• **WHAT THE TASK ASKS**: For the entries below, copy exactly the line that contains "This screenshot has height=381, width=577." through the line that contains "The image size is (212, 377).", both ends included, and exclude all pictures.

• **THE DATA**:

==*==

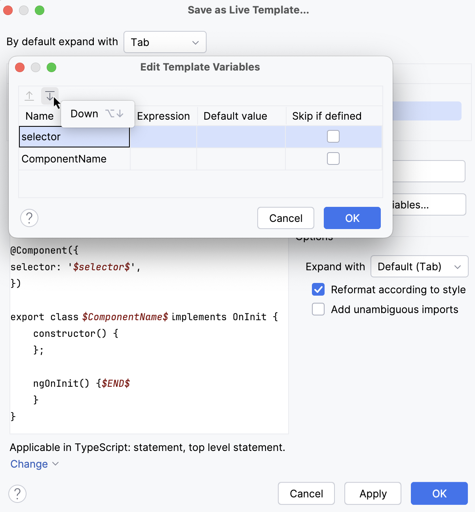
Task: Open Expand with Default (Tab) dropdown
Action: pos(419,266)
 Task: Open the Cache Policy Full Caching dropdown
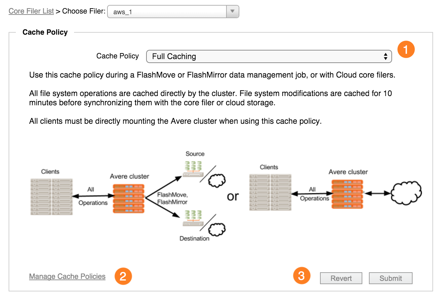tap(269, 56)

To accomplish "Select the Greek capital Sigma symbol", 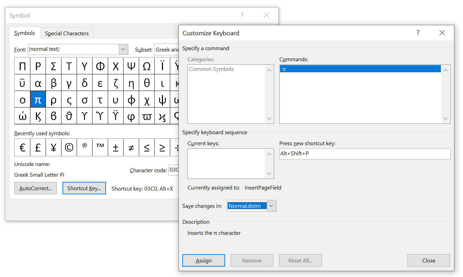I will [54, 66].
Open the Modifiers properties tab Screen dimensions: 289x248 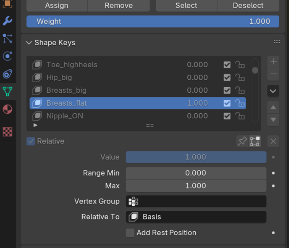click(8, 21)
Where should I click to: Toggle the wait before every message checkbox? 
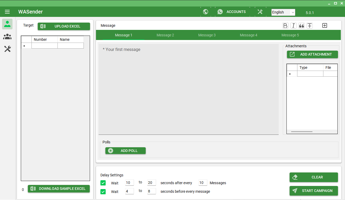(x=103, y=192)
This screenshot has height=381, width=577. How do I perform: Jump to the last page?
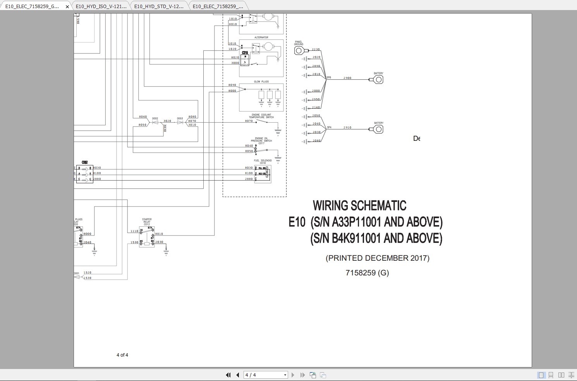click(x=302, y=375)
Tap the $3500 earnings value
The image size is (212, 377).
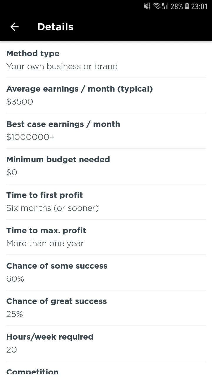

==*==

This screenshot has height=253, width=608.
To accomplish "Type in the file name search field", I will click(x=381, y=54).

==*==

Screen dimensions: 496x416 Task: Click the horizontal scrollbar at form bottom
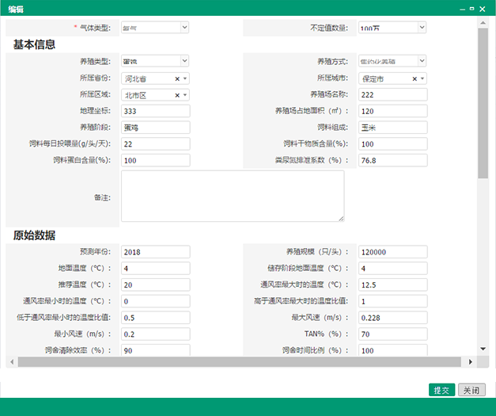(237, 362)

==*==

• **ANSWER**:
This screenshot has height=381, width=577. How do I perform: Jump to the last page?
click(x=302, y=375)
Tap the $3500 earnings value
The image size is (212, 377).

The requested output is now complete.